Izuku didn’t doubt for a second he was trying to put the pieces together in his own head, and the thought made him lift his notebook a little higher to hide a grin.
When he’d finished and stuck the notebook back into his pocket, he didn’t say a word as he started automatically organizing pieces into sections. He could feel Katsuki’s eyes on the components as he slid them across the top of the workbench, one for each ear bud, a process he slowed down maybe a little more than he would have normally.
They were largely silent for the rest of the period. Katsuki’s gaze followed the pieces wherever they went, or Izuku, if he had to travel across the room to use the equipment provided in the workshop. Izuku didn’t complain. It was a quiet camaraderie, more comfortable than any conversation or forced interaction they’d ever had.
Occasionally Katsuki would ask a stiff question, which Izuku would answer enthusiastically; or, the more common case, Izuku would explain what he was doing without prompting. Katsuki wasn’t the easiest to read for most people, but Izuku could interpret the subtle crease of his brow as an unspoken question or general curiosity.
When the bell rang that signaled the end of the school day, Izuku pulled his arm over his chest and stretched.
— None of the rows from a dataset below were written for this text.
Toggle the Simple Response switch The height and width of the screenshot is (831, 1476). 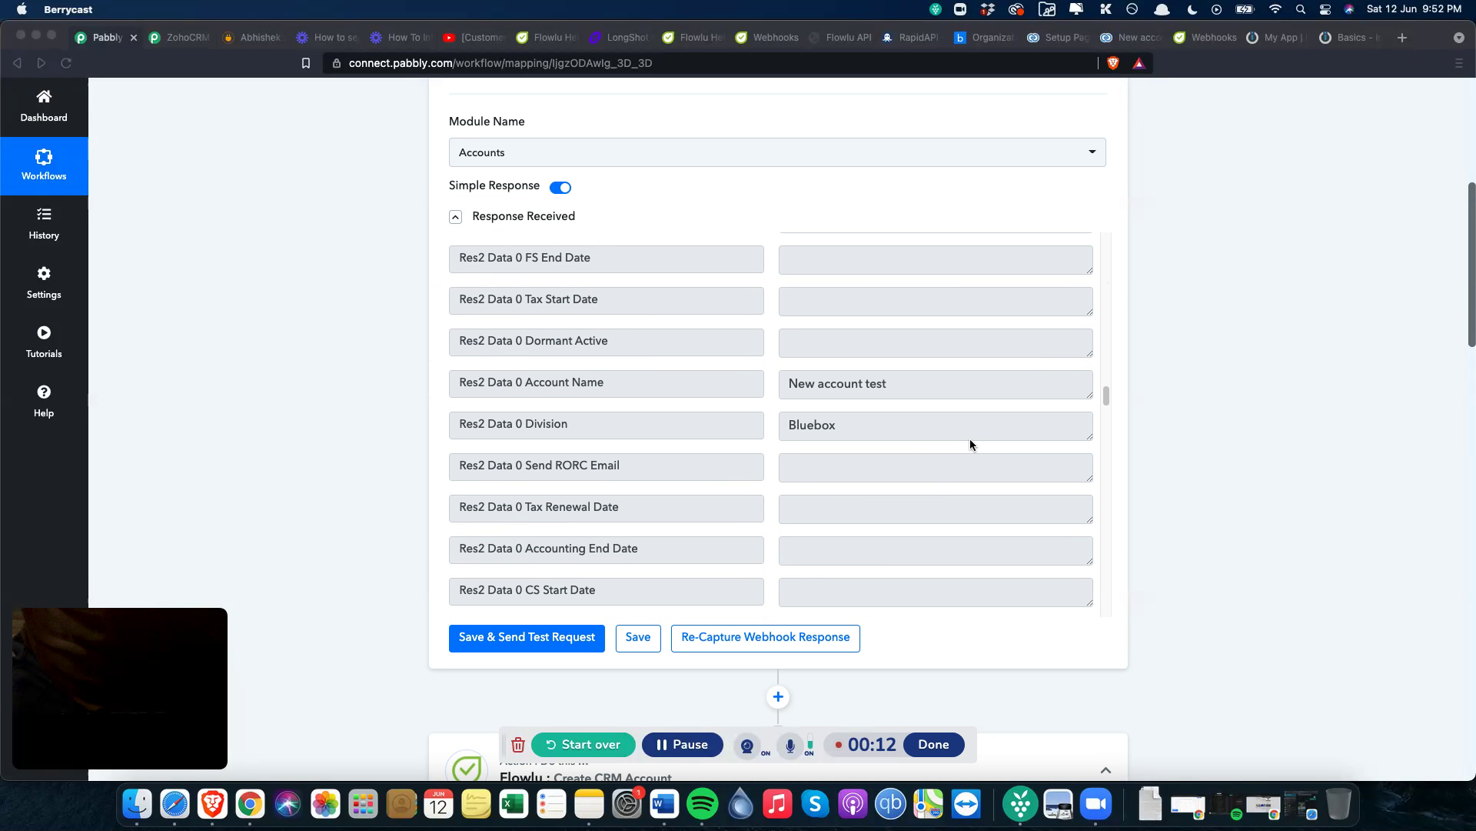pos(562,187)
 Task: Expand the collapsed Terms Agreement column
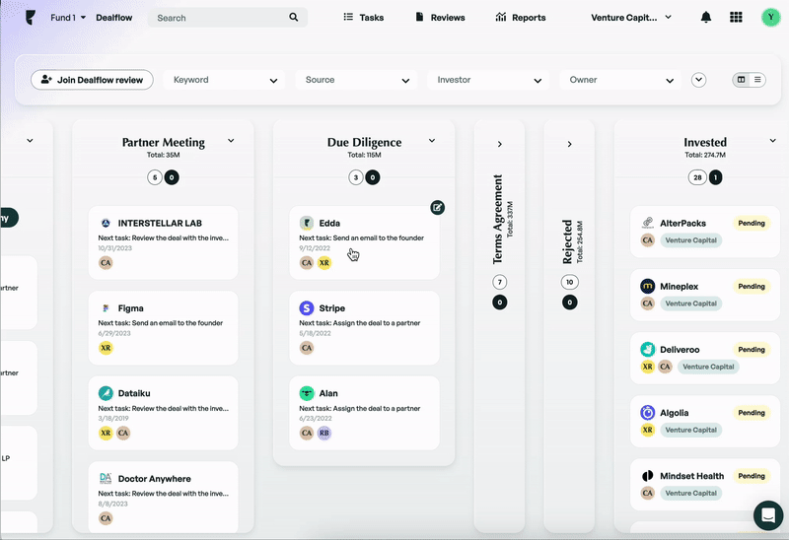point(499,145)
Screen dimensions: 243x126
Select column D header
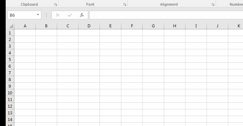point(89,26)

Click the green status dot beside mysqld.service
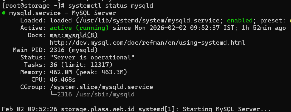click(x=3, y=13)
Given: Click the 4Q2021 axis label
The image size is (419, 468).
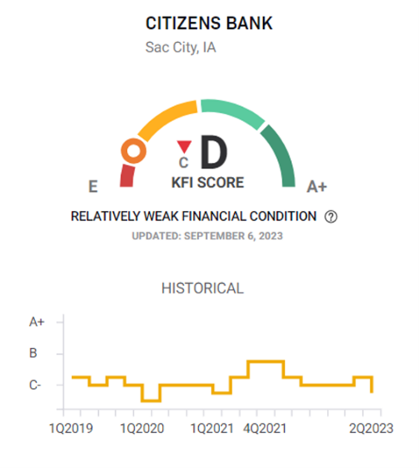Looking at the screenshot, I should click(x=264, y=429).
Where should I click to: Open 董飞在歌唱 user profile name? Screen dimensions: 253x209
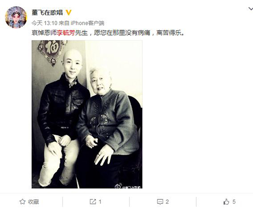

Setting his gloved hands on his hips, fingers tapping at his red utility belt, he finally looked up at Katsuki properly. He was gone.
Izuku blinked a couple of times, gaze flitting over the room, until the sound of metal dragging on concrete made his gaze turn. He was dragging a stool behind him, one he pulled up to the other side of the workbench and threw himself down on. One of Izuku’s green brows quirked up.
“You’re staying, right?” Katsuki asked, once again crossing his arms, one foot tapping almost impatiently on one of the bars that stretched between the legs of the stool. For once he didn’t look angry, or even annoyed, despite his eyes still being narrowed. If anything, there was curiosity in them.
Izuku’s eyes closed as he smiled.
“Yeah.”
“Then get to it, nerd.”
“Right!”
And when Shouta showed up some half-hour later, fully prepared to lecture Izuku for not telling him he planned on staying late, he had to do a double take at the head of spiky blonde hair sitting opposite his kid.
It wasn’t his presence that was that surprising, really. Katsuki was getting better about acknowledging that he didn’t actually hate Izuku, despite his frequent slip-ups into his older, meaner habits. No. It was that Katsuki was currently having a normal, engrossed conversation with Izuku.
He was pointing to pieces and asking questions about how they interacted. Izuku answered eagerly, picking up two and putting them together in demonstration, showing the sketches in his notebook, and gesticulating wildly with his hands.
Any hope of a reprimand dissipated at the sight of the two boys actually getting along. Instead, deciding it might be a once in a lifetime occurrence and worth seeing to believe, Shouta leaned in the doorway, crossed his arms and his legs, and watched.